Now, he says, imagine that happening every day. Add the distress of not being able to provide for your family. He recalls a study in which he asked people what hunger meant. "People talked about how hunger is the worst form of violence against human beings," he says. "It's the worst thing that can happen to the dignity of a human being."

Why Hunger Is Declining

Against that stark backdrop of hunger and death comes the good news about a dropoff in world hunger.

"I was basically in tears," says Pedro Sanchez of Columbia University.

While he wasn't involved in this latest State of Food Insecurity report from the Food and Agriculture Organization, Sanchez coauthored another U.N. report back in 2005 laying out a series of recommendations on how to cut hunger in half in the developing world. Its ambitious title: "Halving Hunger: It Can Be Done." And 72 of 129 developing countries surveyed have met that goal.

"That's happened in huge countries with enormous populations such as Nigeria and Ethiopia, and also in [smaller] countries like Malawi, Ghana, Mali," he says. "This is fantastic."

The first step is getting those calories in by filling their stomachs with "maize, flour, rice and the like," says Sanchez. To curb vitamin and mineral deficiency, foods like protein-rich legumes (peanuts, beans and soybeans), milk, fish and meat should be introduced.

The best way to do that, Sanchez says, is to in increase the yield of crops in small farming communities by providing seeds selectively bred to produce crops that can survive the harsh weather in some of these countries — as well as training small farmers to use manure and other fertilizers to improve the soil.

And those small family farms made a difference. When they become more productive, there's more food on the table but and more income to buy other nutrient-rich foods.

The report also cites government programs for making a dent in hunger.

Take Brazil, for example, says Rafael Perez-Escamilla at Yale. A multimillion-dollar program called Bolsa Familia rewards families with money for doing things like attending health and nutrition classes, sending kids to school and taking the family for checkups. And ideally, they can use the cash they receive to buy healthful food for the family.

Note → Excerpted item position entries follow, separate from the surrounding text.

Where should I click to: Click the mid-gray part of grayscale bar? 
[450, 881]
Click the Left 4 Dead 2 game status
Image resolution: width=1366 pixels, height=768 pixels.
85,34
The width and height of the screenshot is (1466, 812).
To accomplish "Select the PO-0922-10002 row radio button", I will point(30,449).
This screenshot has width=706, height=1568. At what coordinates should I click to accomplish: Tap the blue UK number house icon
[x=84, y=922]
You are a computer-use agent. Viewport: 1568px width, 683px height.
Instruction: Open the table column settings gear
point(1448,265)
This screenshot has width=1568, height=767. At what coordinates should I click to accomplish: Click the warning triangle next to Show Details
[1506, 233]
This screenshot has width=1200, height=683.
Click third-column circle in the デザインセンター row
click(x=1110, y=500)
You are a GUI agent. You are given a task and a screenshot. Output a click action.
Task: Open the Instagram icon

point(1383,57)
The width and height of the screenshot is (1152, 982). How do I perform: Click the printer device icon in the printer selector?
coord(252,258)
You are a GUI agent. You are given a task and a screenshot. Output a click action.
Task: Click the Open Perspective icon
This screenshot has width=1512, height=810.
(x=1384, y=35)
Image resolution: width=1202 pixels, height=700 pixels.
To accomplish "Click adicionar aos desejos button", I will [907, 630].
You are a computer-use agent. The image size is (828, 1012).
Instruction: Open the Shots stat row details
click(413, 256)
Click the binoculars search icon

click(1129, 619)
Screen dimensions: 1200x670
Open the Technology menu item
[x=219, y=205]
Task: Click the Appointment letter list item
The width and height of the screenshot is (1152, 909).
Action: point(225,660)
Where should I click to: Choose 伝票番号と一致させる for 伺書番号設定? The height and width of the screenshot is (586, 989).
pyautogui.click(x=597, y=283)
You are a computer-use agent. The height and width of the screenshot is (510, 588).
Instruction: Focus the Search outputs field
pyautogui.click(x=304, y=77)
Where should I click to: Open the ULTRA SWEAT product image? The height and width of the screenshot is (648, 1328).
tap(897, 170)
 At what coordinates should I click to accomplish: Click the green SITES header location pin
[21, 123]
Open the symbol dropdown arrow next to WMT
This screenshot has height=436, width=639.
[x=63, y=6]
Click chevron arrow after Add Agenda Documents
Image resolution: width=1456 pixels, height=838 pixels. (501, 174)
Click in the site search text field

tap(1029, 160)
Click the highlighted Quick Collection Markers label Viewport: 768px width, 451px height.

What Gets In The Way Of Cutting Hunger

The U.N. report notes that the overall progress has been uneven. Some countries like India, Kenya and Liberia report little or no progress. "With Somalia, with all sorts of civil wars, the government is worried about other things unfortunately," Sanchez says.

And in Ebola-stricken countries like Liberia, the disease took a toll as did inadequate government response to the outbreak, adds Perez-Escamilla.

When Hunger Ends, Other Problems Begin

If and when hunger is just a memory, other food-related problems will take its place. "This is not an issue of just fattening people up," says Perez-Escamlla.

"In many countries, the problem now is becoming obesity," he says. "The big challenge ahead is not only ensuring that everybody has enough calories but that we ensure that everyone has access to healthy diets — fruits, vegetables, fish — and significant reduction in the consumption of junk foods."

He points to Mexico, which has reduced hunger but has also become among the fattest countries in the world, with a third of adults reported as obese. "What's happening in Latin America should not be happen in Africa," he says, where countries are starting to record high numbers of heart disease and diabetes.

Sanchez agrees that cutting hunger in half is only part of the battle. "It's not a total victory," he says, "but it's a tremendous thing that has happened."